Thursday, December 24, 2015

Sea Grass Meadow and Foraminifera Relationship may Predate the Cretaceous-Paleogene Mass Extinction

The Cretaceous/Paleogene boundary: Foraminifera, sea grasses, sea level change and sequence stratigraphy


Hart et al


The tsunami generated by the Chicxulub impact eroded the uppermost Cretaceous surface of the Gulf Coast region (U.S.A.) forming a distinctive topography that was previously interpreted as a sequence boundary.
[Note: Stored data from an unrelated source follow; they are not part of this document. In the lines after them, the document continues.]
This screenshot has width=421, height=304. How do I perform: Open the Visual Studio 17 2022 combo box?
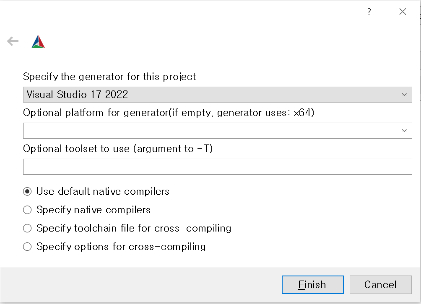pyautogui.click(x=218, y=95)
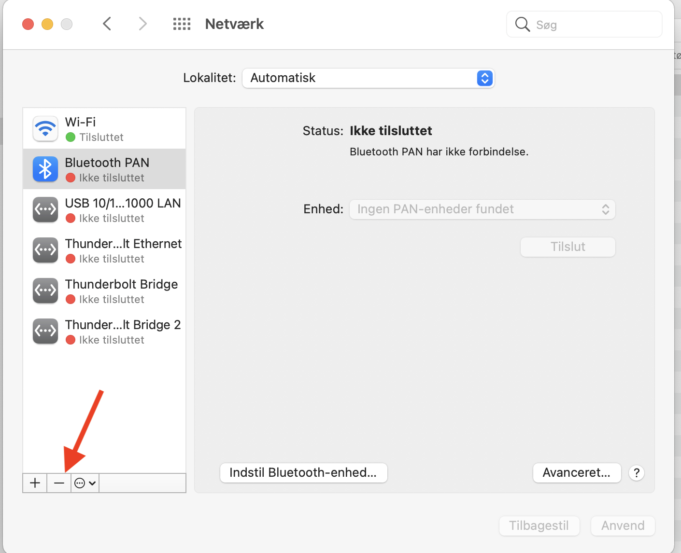Screen dimensions: 681x553
Task: Click the Avanceret… button
Action: [576, 473]
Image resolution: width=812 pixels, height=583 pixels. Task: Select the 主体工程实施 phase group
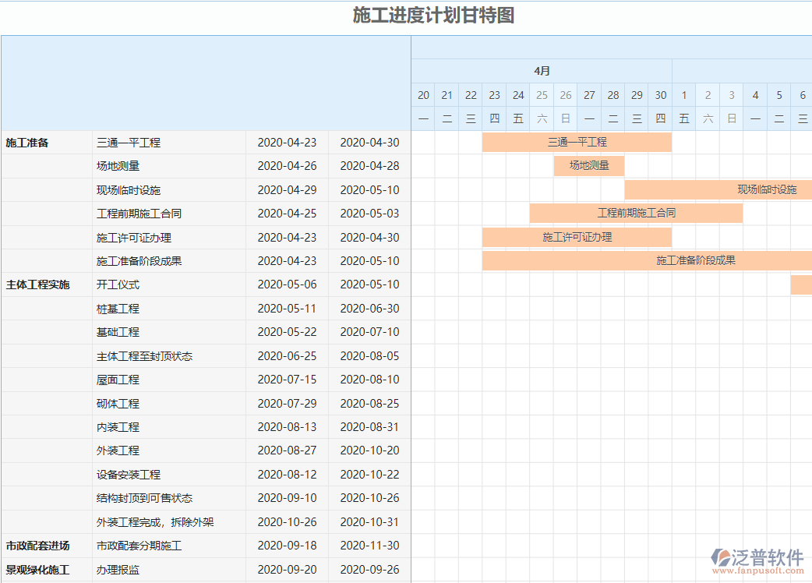pyautogui.click(x=37, y=284)
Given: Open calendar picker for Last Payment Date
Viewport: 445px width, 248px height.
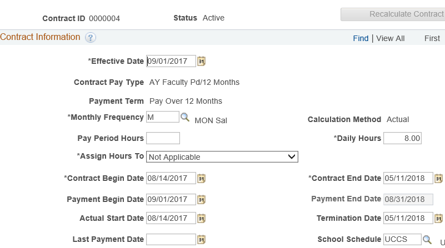Looking at the screenshot, I should (x=201, y=240).
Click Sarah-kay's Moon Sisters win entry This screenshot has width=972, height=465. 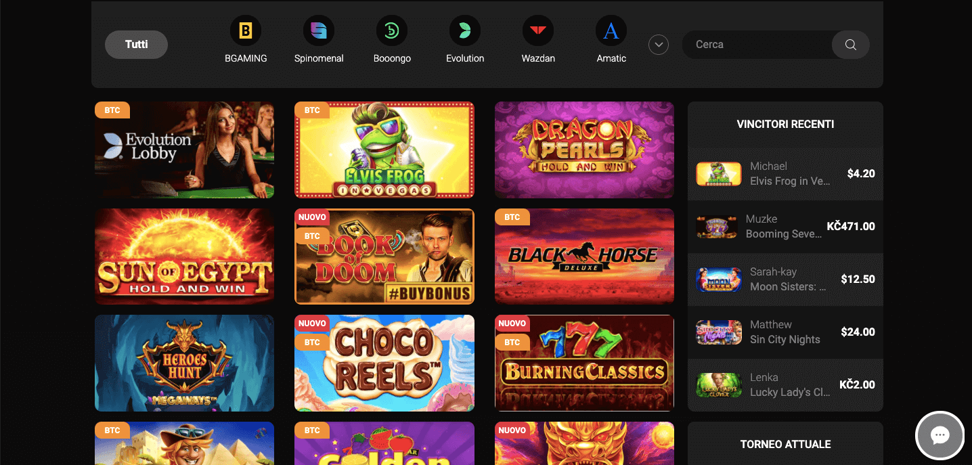point(785,279)
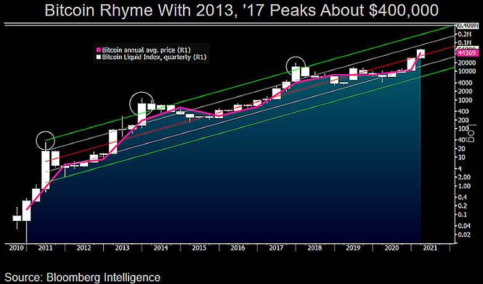This screenshot has height=284, width=483.
Task: Click the circled peak marker near 2013
Action: pyautogui.click(x=142, y=103)
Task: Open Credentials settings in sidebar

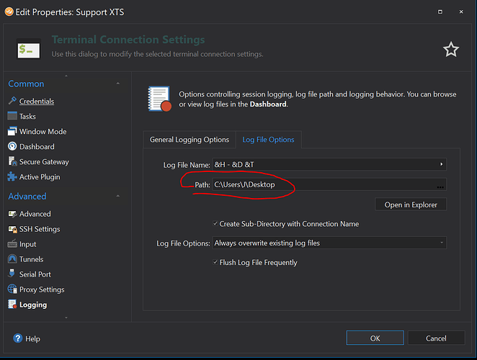Action: (36, 102)
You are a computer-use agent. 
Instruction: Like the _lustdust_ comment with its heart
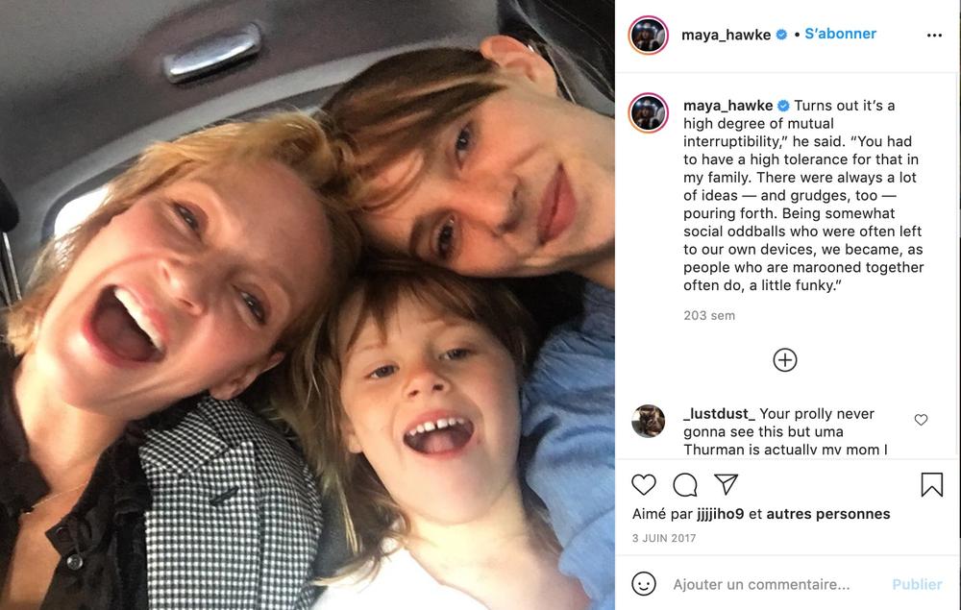point(921,420)
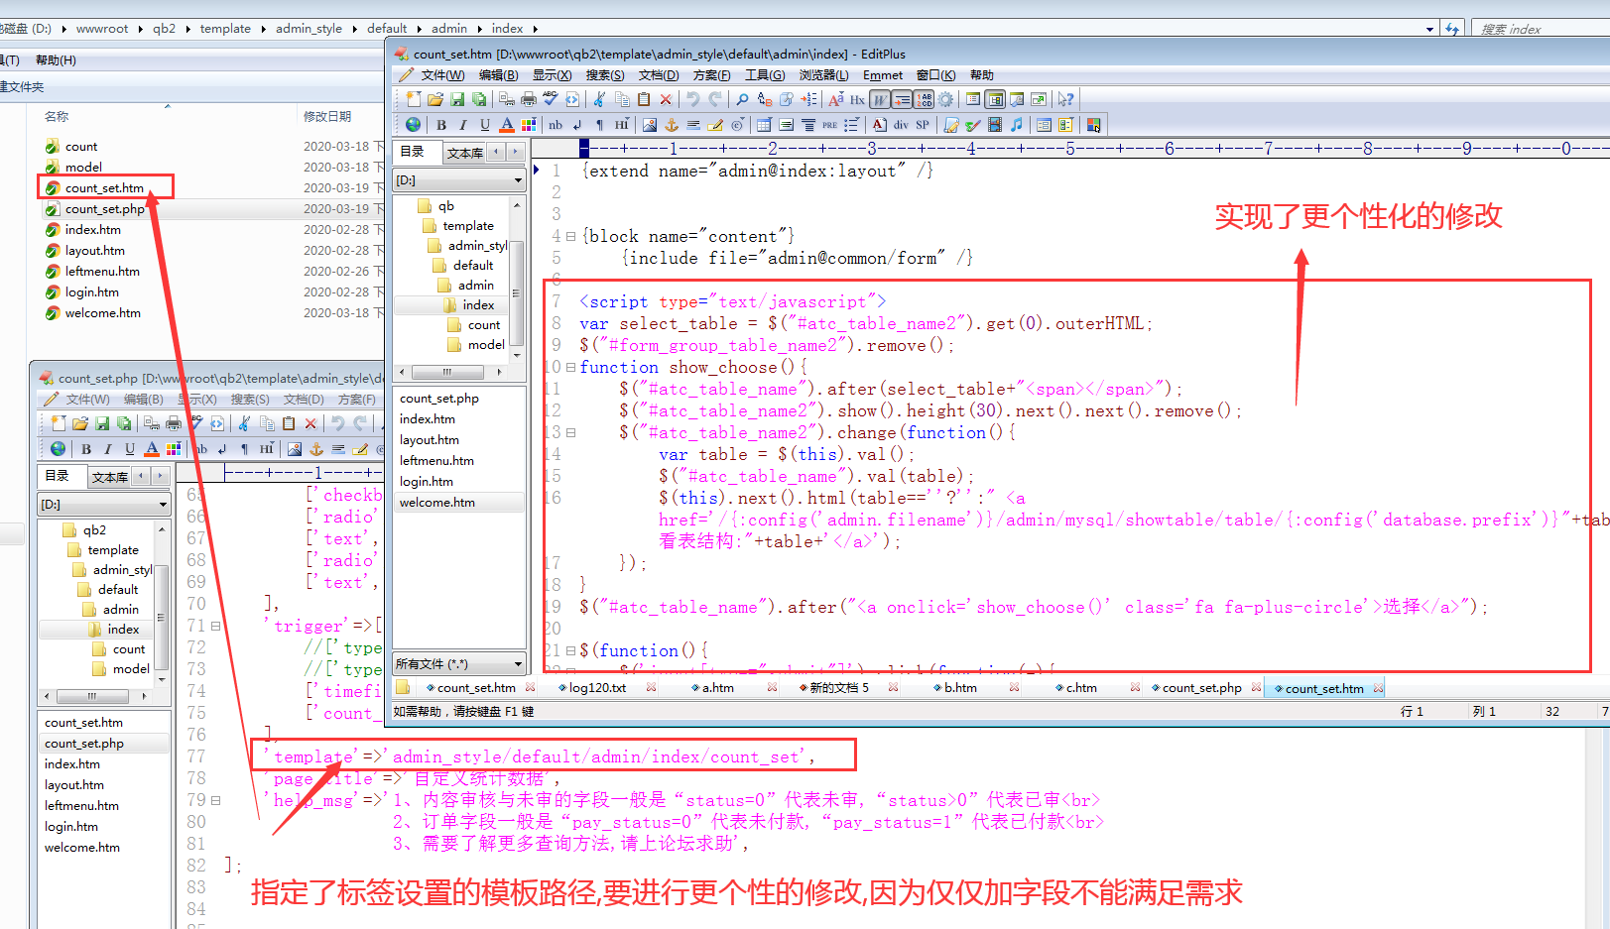Screen dimensions: 1610x929
Task: Insert anchor using the anchor icon
Action: click(x=672, y=125)
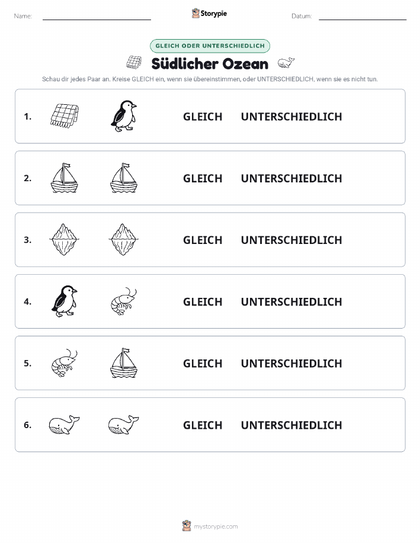Viewport: 420px width, 543px height.
Task: Click the blanket icon in row 1
Action: tap(65, 116)
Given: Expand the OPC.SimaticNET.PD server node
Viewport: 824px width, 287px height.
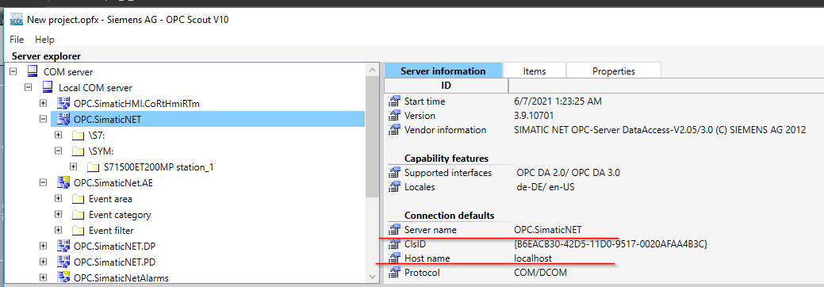Looking at the screenshot, I should [44, 262].
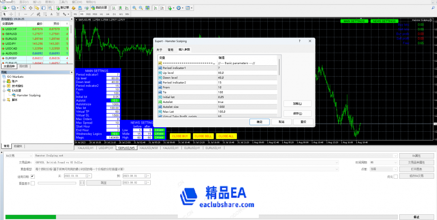Viewport: 437px width, 220px height.
Task: Select the trendline drawing tool
Action: pos(32,14)
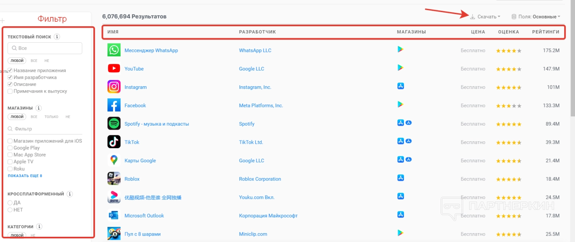The width and height of the screenshot is (575, 242).
Task: Select ДА for cross-platform filter
Action: click(x=10, y=203)
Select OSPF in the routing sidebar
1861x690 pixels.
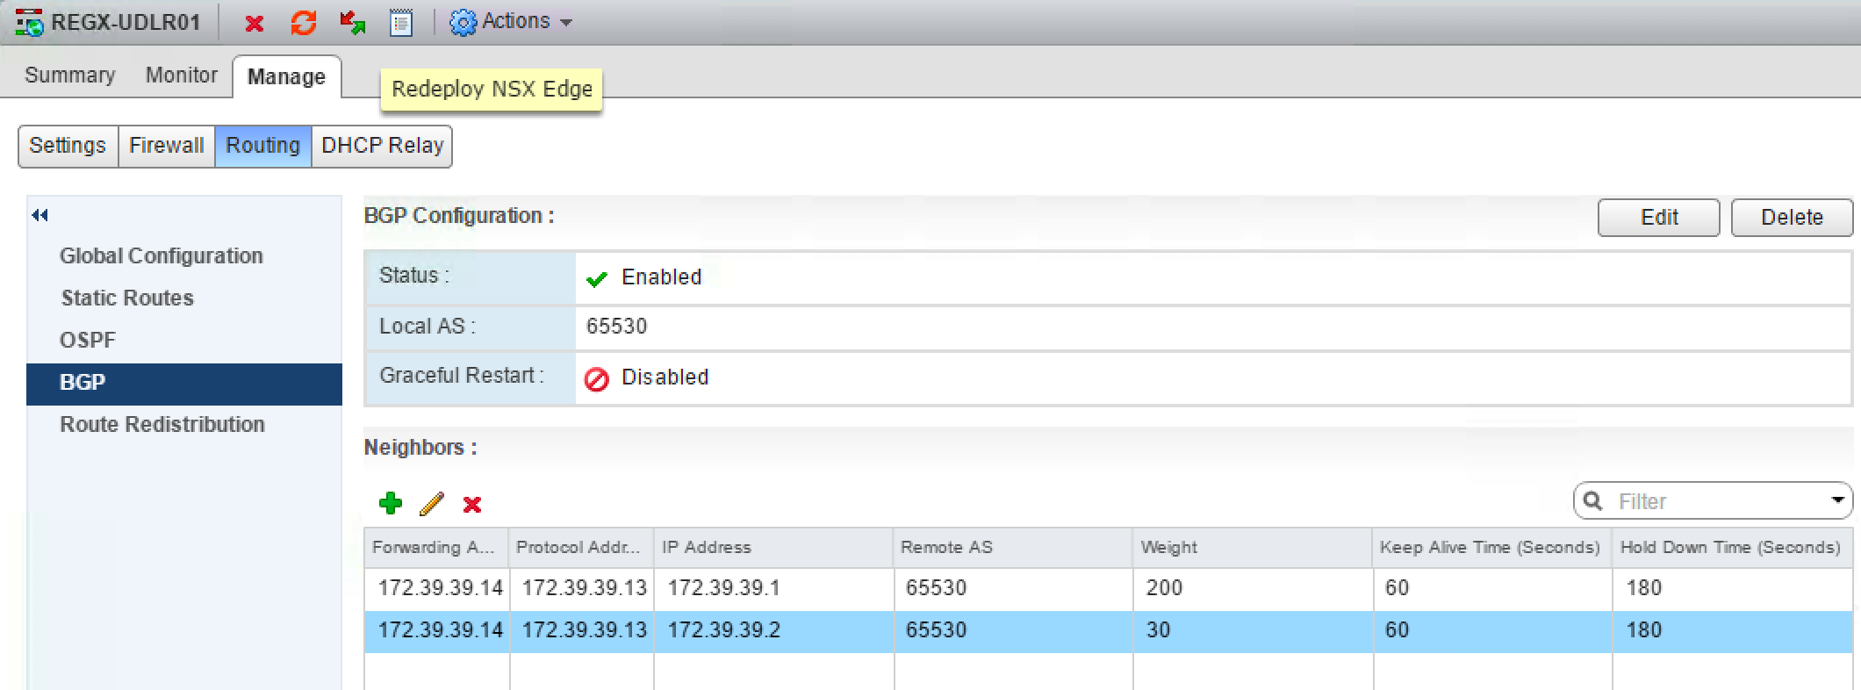click(88, 340)
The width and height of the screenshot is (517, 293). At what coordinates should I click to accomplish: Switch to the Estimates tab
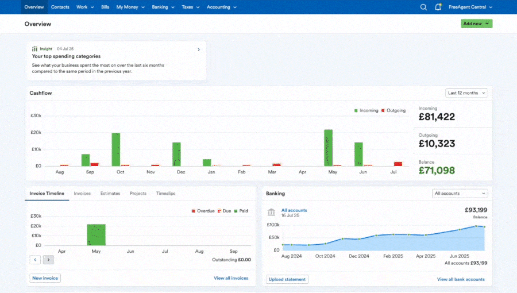pos(110,194)
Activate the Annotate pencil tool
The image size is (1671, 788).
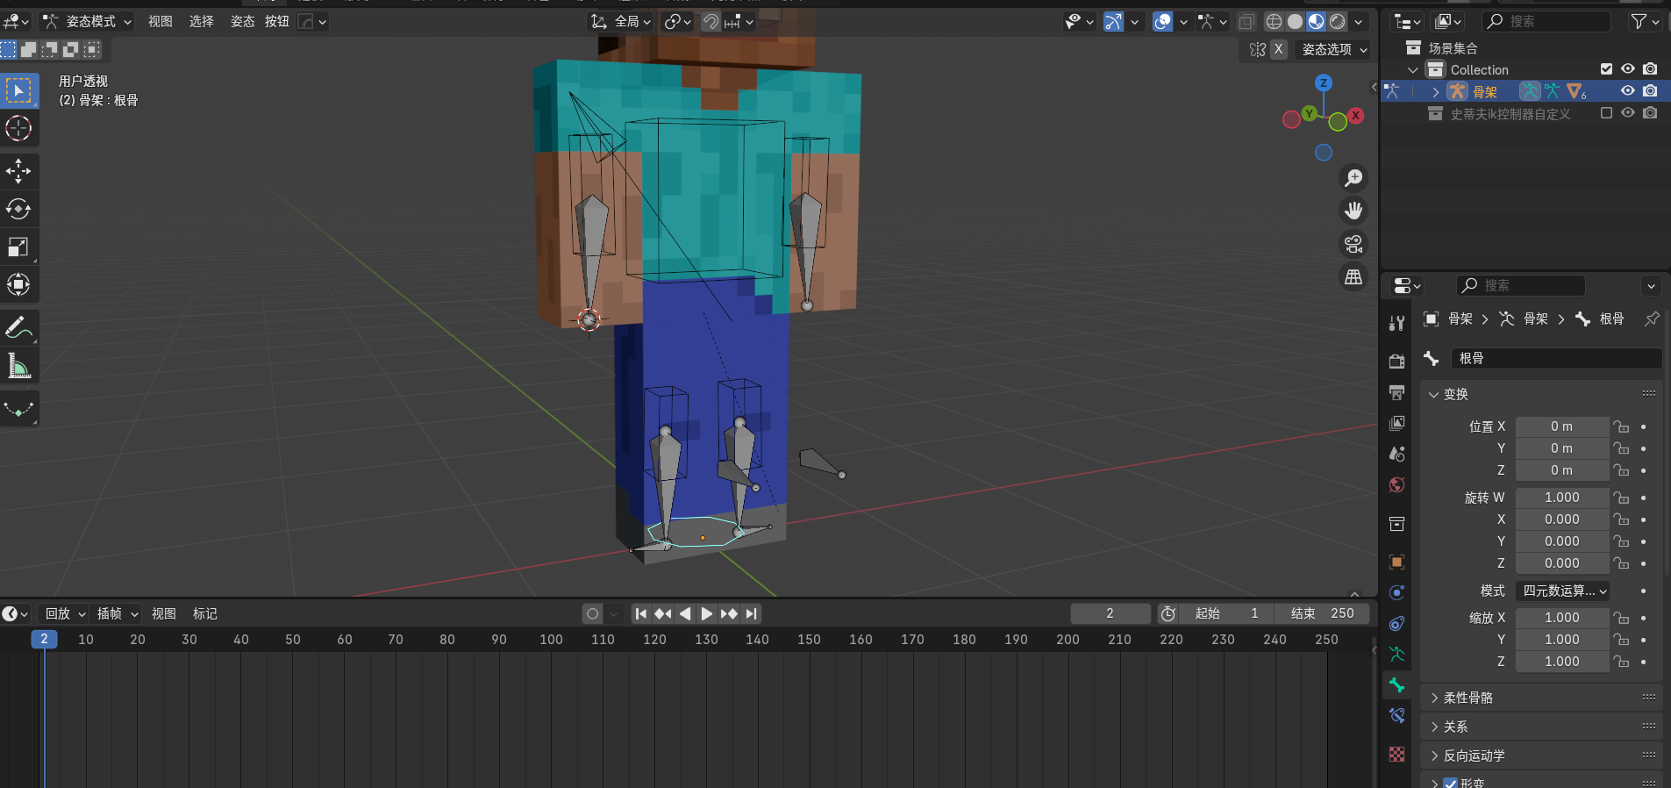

At more distal sites, such as Stevns Klint (Denmark), there appears to be no sequence boundary at the Cretaceous/Paleogene boundary but there is one within the uppermost Maastrichtian, between the Sigerslev and Højerup members, and another in the lowermost Paleocene (top of Zone P1a). Both of these surfaces are identified by distinctive, phosphatized, and incipient hardgrounds. The changes in sea level involved in the generation of uppermost Cretaceous sequences are thought to have been minimal as, in the Gulpen and Maastricht formations of the Maastricht area (Netherlands), the presence of sea grasses and their associated foraminifera would indicate that the chalk sea floor remained within the range of water depth that would allow photosynthesis (less than 20 m), even across the postulated sequence boundaries. The assemblages of foraminifera associated with sea grasses in the uppermost Maastrichtian are comparable in morphology with those associated with modern sea grass meadows and indicate a relationship that may have existed since, at least, the latest Cretaceous.